You Should Know: Blue Light, Screen Time and Babies

Infants and Screen Time

While your child may be just fine, it’s important to know that all major pediatric health organizations agree that newborns and young toddlers, babies age 0-2 years old, should not be exposed to screens. Behavioral issues, communication delays and atypical sensory processing are connected to early screen use. This is not to say screens cause these issues, just that they are associated.

As Pediatrician David L. Hill, MD, FAAP says: I hear a lot of parents say, ‘But my baby likes it!’ Infants may stare at the bright colors and motion on a screen, but their brains are incapable of making sense or meaning out of all those bizarre pictures. Babies learn to speak by watching us. So in addition to confusion at what they’re seeing on screen, the amount of words they’re hearing from us drops as well (AAP).

It can be so hard to keep your infant and toddler occupied though! Especially when we have other kids to care for, are working from home and have little to know family support. And how can we (and should we?) control what grandparents or other helpful caregivers are doing? While it sounds hard, the easiest way to limit screens may be to avoid them altogether; taking screens off the table means we have to find other options.

A Deeper Look at the Effects of Blue Light

Blue light is present in sunlight and is a natural component of the light spectrum. If blue light is already present in just about everything we see, why should we worry about limiting exposure in infants? The answer is because artificial exposure to blue light confuses infants’ immature systems.

Developing Circadian Rhythm Disruption – Blue light plays a significant role in regulating the body’s internal clock. We know this as the circadian rhythm. Like adults, newborns and infants rely on a stable circadian rhythm to promote healthy sleep-wake cycles every 24 hours, but babies’ little systems can easily be confused. Any overnight nanny will tell you it’s difficult to flip your sleep schedule because of the strong pull of our natural circadian rhythm!

Melatonin Suppression – Melatonin is the hormone that promotes sleep. Our bodies begin to produce it as a reaction to darkness at night.  Because they are still developing, a child’s melatonin production is sensitive to blue light exposure and blue light, in particular, has been shown to suppress melatonin more effectively than other wavelengths.  Prolonged exposure to blue light in the evening may interfere with the natural increase in melatonin levels. We see this as adults as well!

Poor Sleep Quality and Sleep Disruption – Melatonin suppresion delays the onset of sleep. This delay has a second effect of inhibiting the increase in sleepiness during night. In other words, babies have less restorative sleep.

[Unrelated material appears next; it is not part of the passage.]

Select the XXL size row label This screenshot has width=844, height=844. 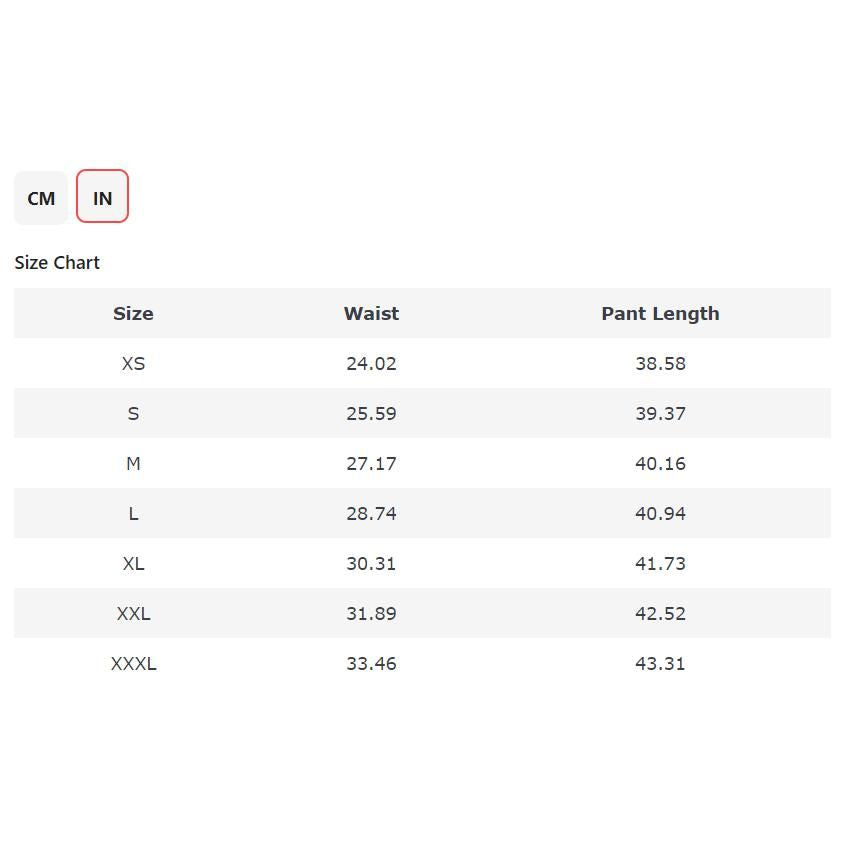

Fatigue and Increased Potential for Retinal Damage – Babies’ eyes are still developing. Prolonged exposure to blue light from screens at a young age could potentially contribute to eye strain and discomfort. More research is needed to fully understand the long-term effects of blue light exposure on infants’ eye health but we do know it effects the retina in particular.

You Should Know: Blue Light, Screen Time and Babies – The Takeaway and What You Can Do

Screens are everywhere. While it’s difficult to eliminate them altogether, being aware of their negative effects can help parents make the right decisions for their family. Infants and toddlers have sensitive developing minds and bodies that are easily influenced, and as children get older monitoring the actual content becomes more important. Thinking about screen time will be part of your parenting for years to come.

Products are available to minimize blue light as well. Blue light blocking glasses can be used when working on the computer or phone. Screens which block blue light emission can also be placed on your device screens. There are lots of these on Amazon and they are very easy to use.